▸ **Excerpted passage**

NEWS – Audi hasn’t turned a single lap in Formula 1 yet, and the team is already selling you something. Not a car. Not a ticket. A hoodie. But before you scroll past another “new F1 merch drop” headline, there’s a layer to this collection that the fashion outlets covering it have completely ignored: the actual technology inside the clothing.
Three jobs, three completely different garments
Here’s where this gets interesting for anyone who cares about what their clothes actually do.
Adidas didn’t design one generic “team shirt” and slap different logos on it. The teamwear side of this collection splits into three distinct functional categories, each engineered for a specific role in the pit lane and incorporating what Audi calls “the latest adidas technologies.”

Drivers get performance-driven athletic wear. These are the people sitting in cockpits where temperatures regularly push past 130°F, wearing everything underneath a fire-rated suit. Whatever adidas built for them needs to manage heat, wick moisture, and add zero bulk. That’s not a fashion problem. That’s a thermodynamics problem.

Engineers get stylish, ergonomically designed garments built for long days at the racetrack. We’re talking 14-hour race weekends spent standing, crouching, and hovering over telemetry screens. Comfort over duration matters more here than peak athletic performance.
Mechanics get durable, function-optimized pieces designed to support the physical demands of pit work. Pit stops happen in under two seconds. The clothing needs to allow full range of motion while handling pneumatic wheel guns in extremely tight spaces. Durability and flexibility aren’t nice-to-haves here. They’re requirements.
Three different thermal profiles. Three different movement patterns. Three different durability requirements. One collection.
What actually trickles down to the fan gear
The fanwear line splits into two tiers plus driver-specific merchandise.
The DNA Range covers the core essentials built around team colors and clean designs. Think: gear that communicates Audi Revolut F1 identity without making you look like you wandered out of the garage. The Elevated Fanwear Range sits a step above, blending premium quality and subtle branding for people who want the construction without the billboard effect.

Here’s the part that matters for gadget readers: the collection features Climacool apparel. That’s adidas’s performance ventilation and moisture management platform, and it isn’t being reserved for team-issued gear. It’s in the consumer product. That’s worth paying attention to, because most F1 fan merchandise from other teams is basic polyester with a logo slapped on top. You’re paying for the badge, not the fabric. This lineup is doing something different.

The collection also includes exclusive merchandise for drivers Nico Hulkenberg and Gabriel Bortoleto, plus multiple seasonal limited-edition drops planned throughout the racing season. If you track gear releases the way some people track sneaker drops, Audi and adidas are building a release calendar designed to keep the lineup fresh all year.
The color story ties directly to the car
The palette pulls from the titanium-colored paintwork of the Audi R26 race car itself. Subtle grays and chalk tones form the base, with red accents providing visual continuity across all 160-plus items.

▸ **What to do**
1: In the article on the Audi and adidas F1 collection, what is the source of the collection's color palette?
2: Summarize the article on the Audi and adidas F1 collection in two sentences.
3: Reproduce the stretch of the article on the Audi and adidas F1 collection from "Here’s the part" through "doing something different." word for word.

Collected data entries
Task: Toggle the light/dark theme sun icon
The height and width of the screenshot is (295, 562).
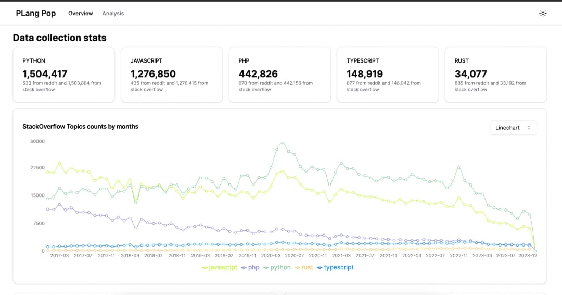Action: coord(543,14)
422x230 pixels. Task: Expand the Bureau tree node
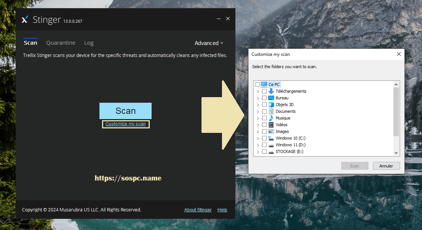click(x=258, y=98)
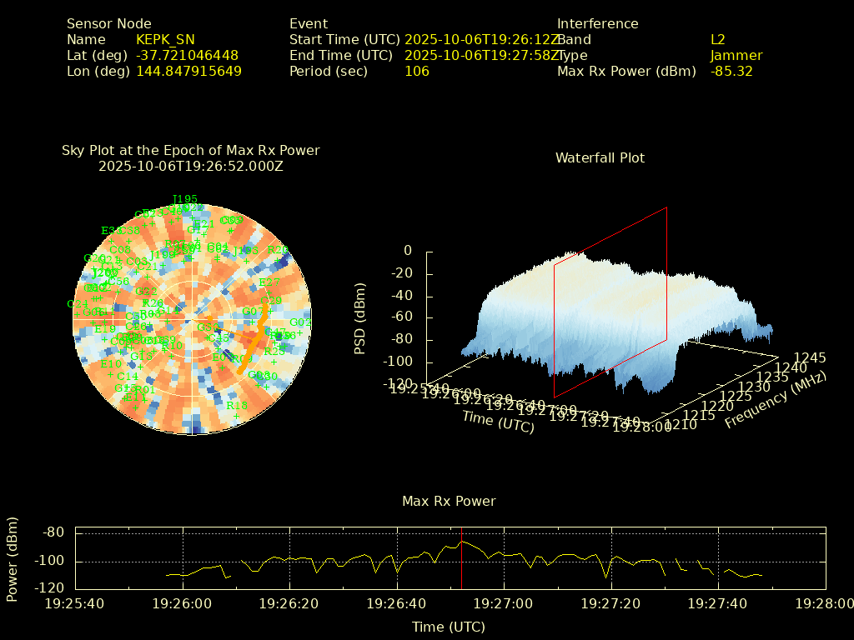Click the Period value 106

[417, 71]
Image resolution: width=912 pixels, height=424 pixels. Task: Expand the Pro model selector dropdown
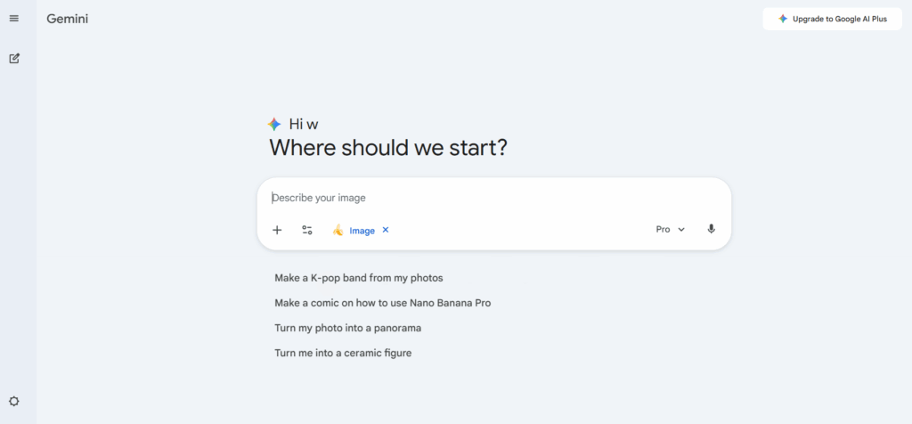click(x=671, y=229)
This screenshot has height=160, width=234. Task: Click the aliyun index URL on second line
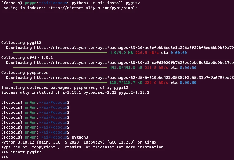[93, 8]
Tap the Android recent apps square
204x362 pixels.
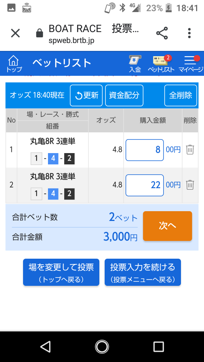coord(158,347)
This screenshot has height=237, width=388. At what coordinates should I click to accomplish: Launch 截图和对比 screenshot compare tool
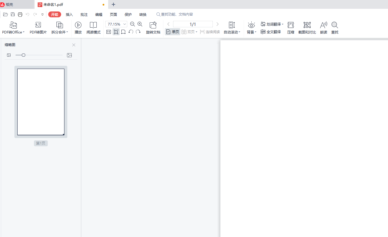coord(307,28)
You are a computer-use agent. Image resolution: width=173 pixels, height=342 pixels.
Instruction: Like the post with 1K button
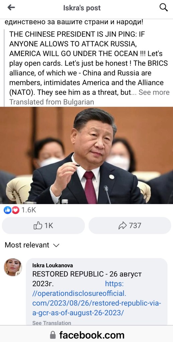43,225
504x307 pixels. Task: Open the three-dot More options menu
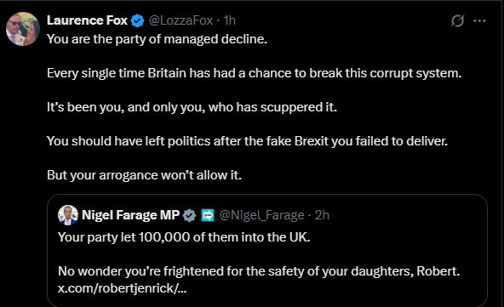(479, 21)
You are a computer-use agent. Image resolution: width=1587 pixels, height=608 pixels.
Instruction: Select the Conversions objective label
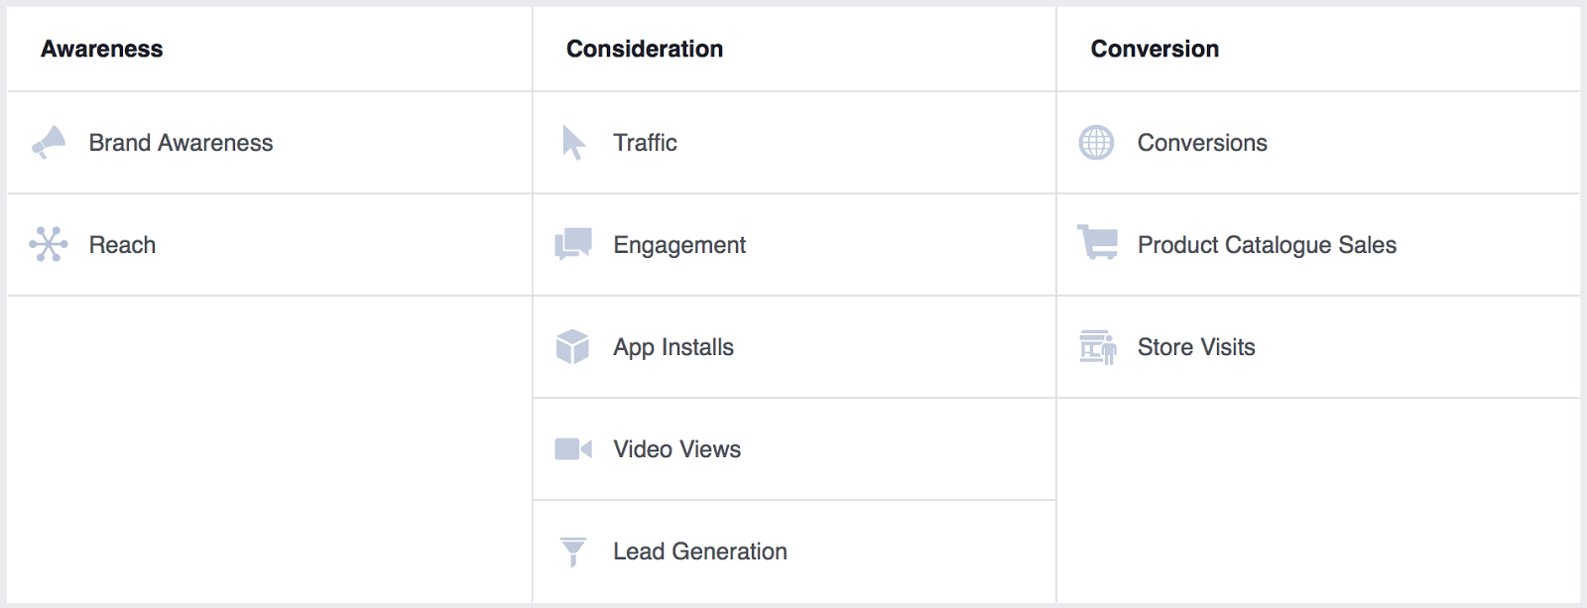(x=1202, y=143)
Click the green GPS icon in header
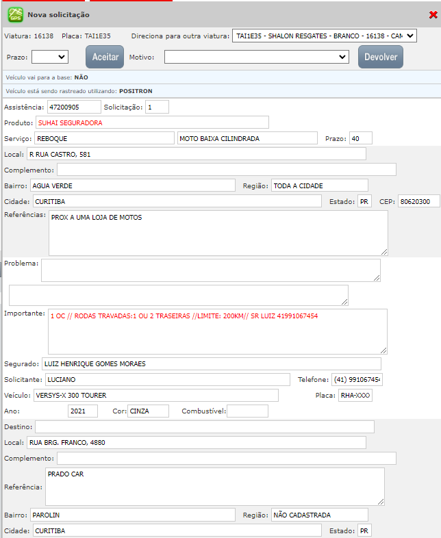441x538 pixels. click(x=15, y=14)
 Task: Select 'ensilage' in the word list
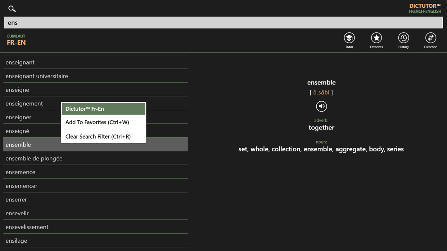point(96,241)
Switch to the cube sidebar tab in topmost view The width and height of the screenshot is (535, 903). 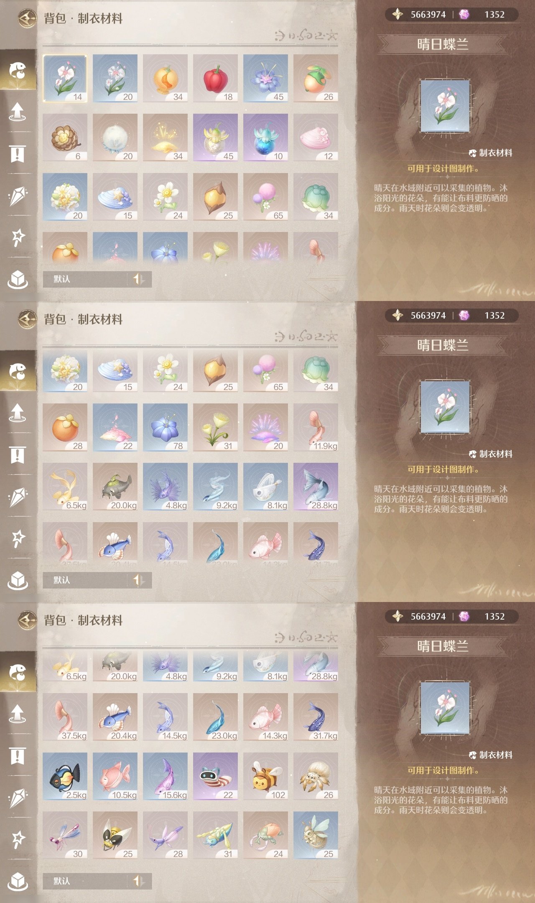coord(18,279)
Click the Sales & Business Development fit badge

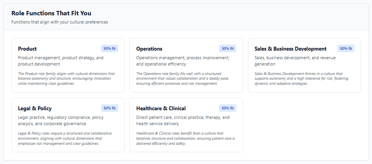tap(346, 49)
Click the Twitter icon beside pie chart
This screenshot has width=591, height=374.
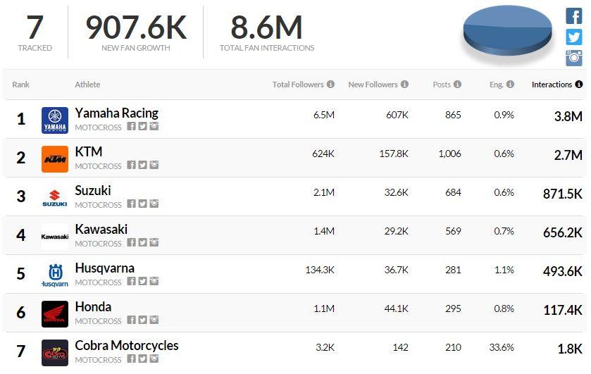coord(574,37)
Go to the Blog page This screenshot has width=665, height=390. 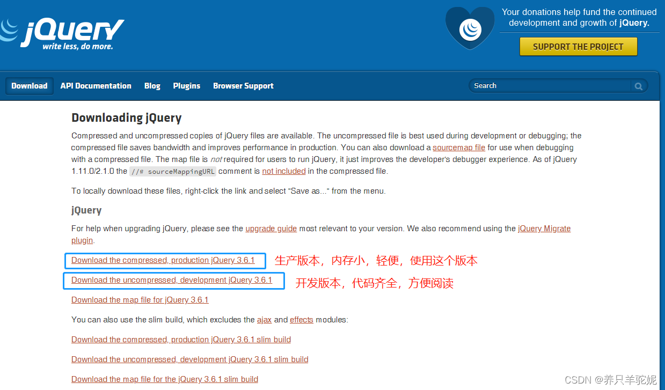(x=152, y=86)
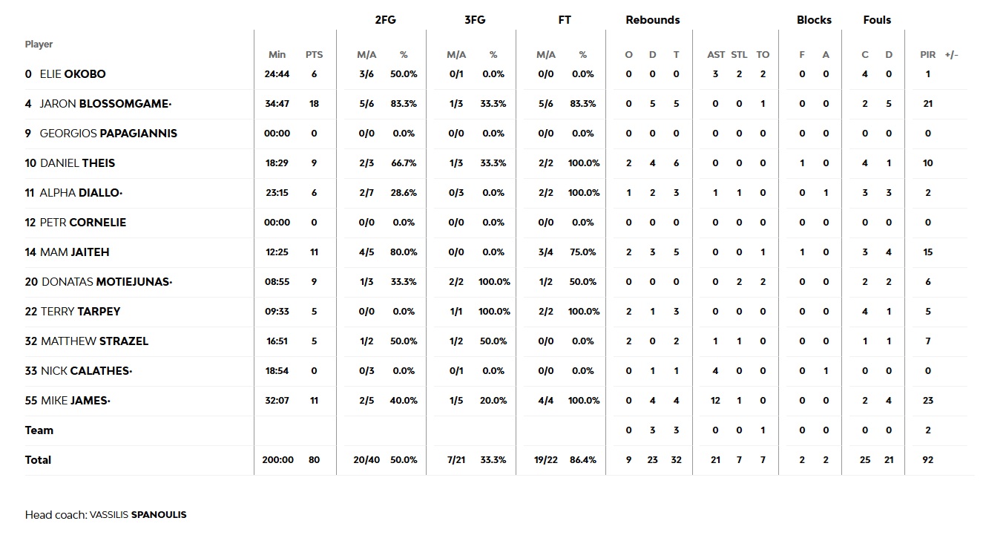
Task: Sort by Min column header
Action: (x=277, y=55)
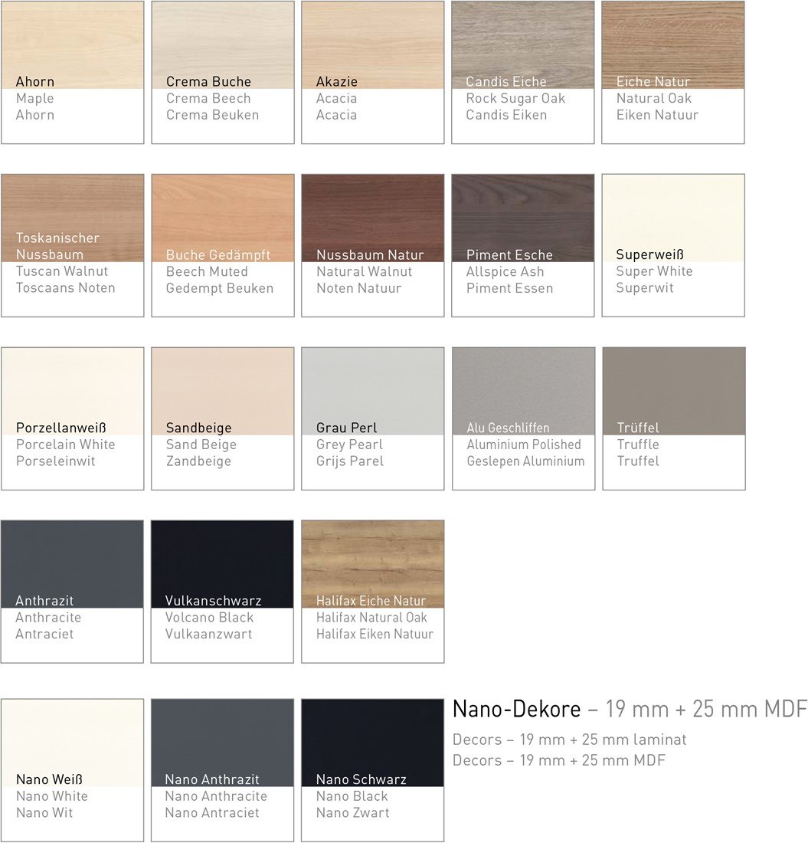808x843 pixels.
Task: Click the Eiche Natur oak swatch
Action: point(672,46)
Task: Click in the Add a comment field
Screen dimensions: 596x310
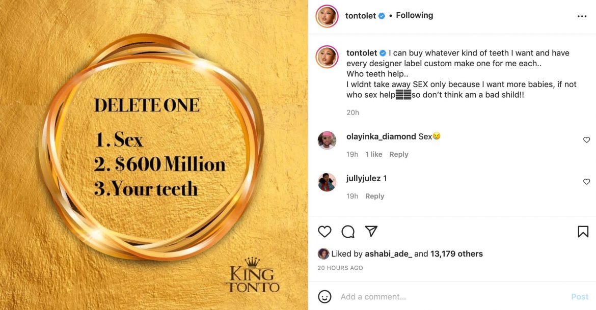Action: 448,297
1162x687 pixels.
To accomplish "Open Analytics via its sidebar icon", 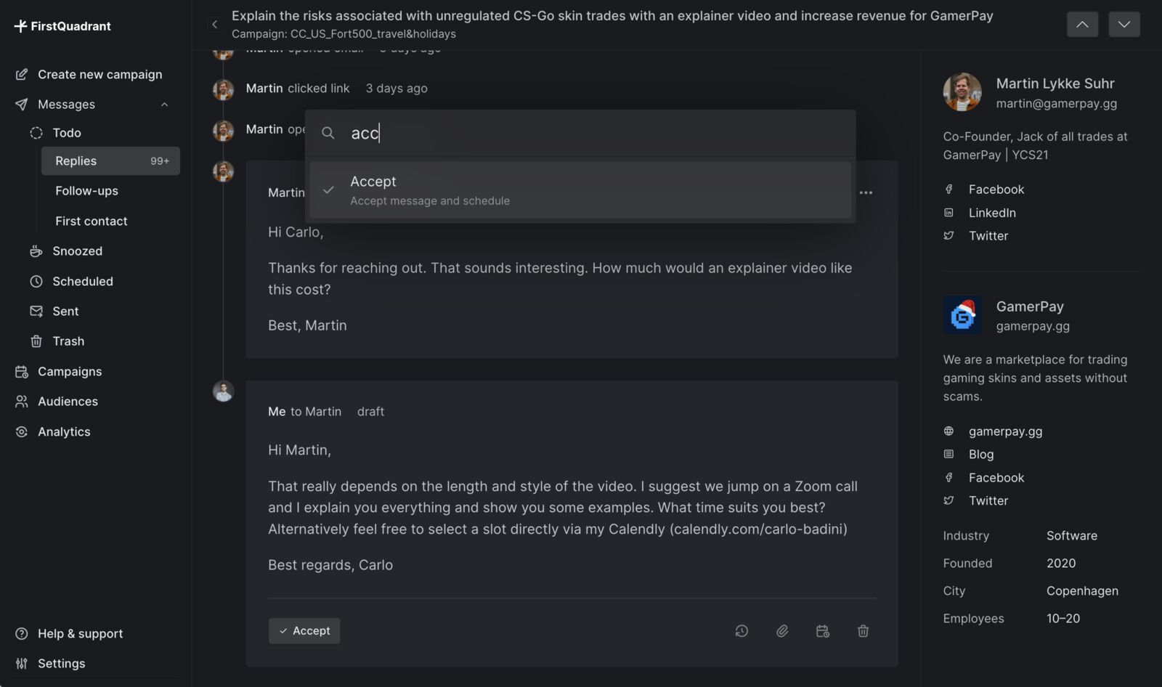I will (x=21, y=431).
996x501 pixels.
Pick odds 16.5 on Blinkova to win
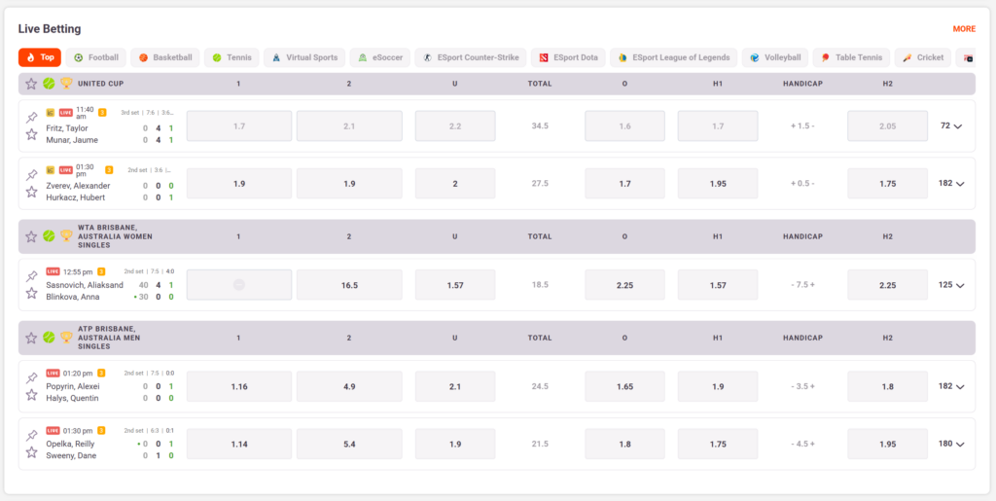click(x=349, y=285)
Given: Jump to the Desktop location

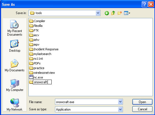Looking at the screenshot, I should 15,46.
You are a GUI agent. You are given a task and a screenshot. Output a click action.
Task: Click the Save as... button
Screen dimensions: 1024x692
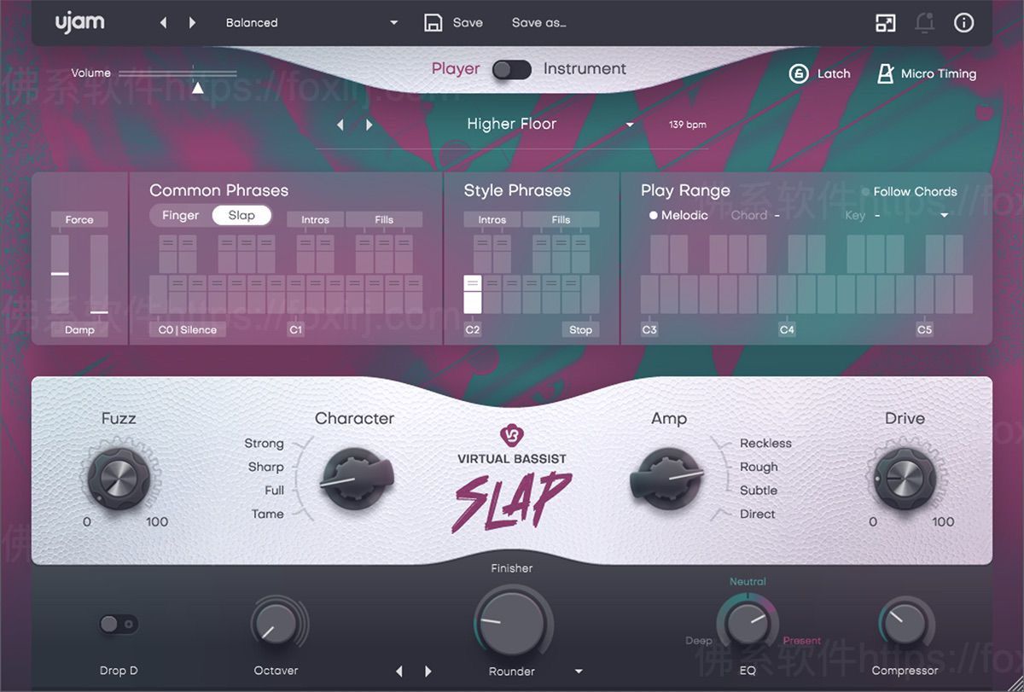[538, 23]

▸ **List of solutions**
1: The palette comes from the titanium-colored paintwork of the Audi R26 race car.

2: The teamwear in Audi's Formula 1 collection with adidas splits into three functional categories, with performance wear for drivers, ergonomic garments for engineers, and durable pieces for mechanics. The fanwear offers the DNA Range, the Elevated Fanwear Range, Climacool apparel, merchandise for drivers Nico Hulkenberg and Gabriel Bortoleto, and seasonal limited-edition drops, all in grays and chalk tones with red accents drawn from the Audi R26.

3:
Here’s the part that matters for gadget readers: the collection features Climacool apparel. That’s adidas’s performance ventilation and moisture management platform, and it isn’t being reserved for team-issued gear. It’s in the consumer product. That’s worth paying attention to, because most F1 fan merchandise from other teams is basic polyester with a logo slapped on top. You’re paying for the badge, not the fabric. This lineup is doing something different.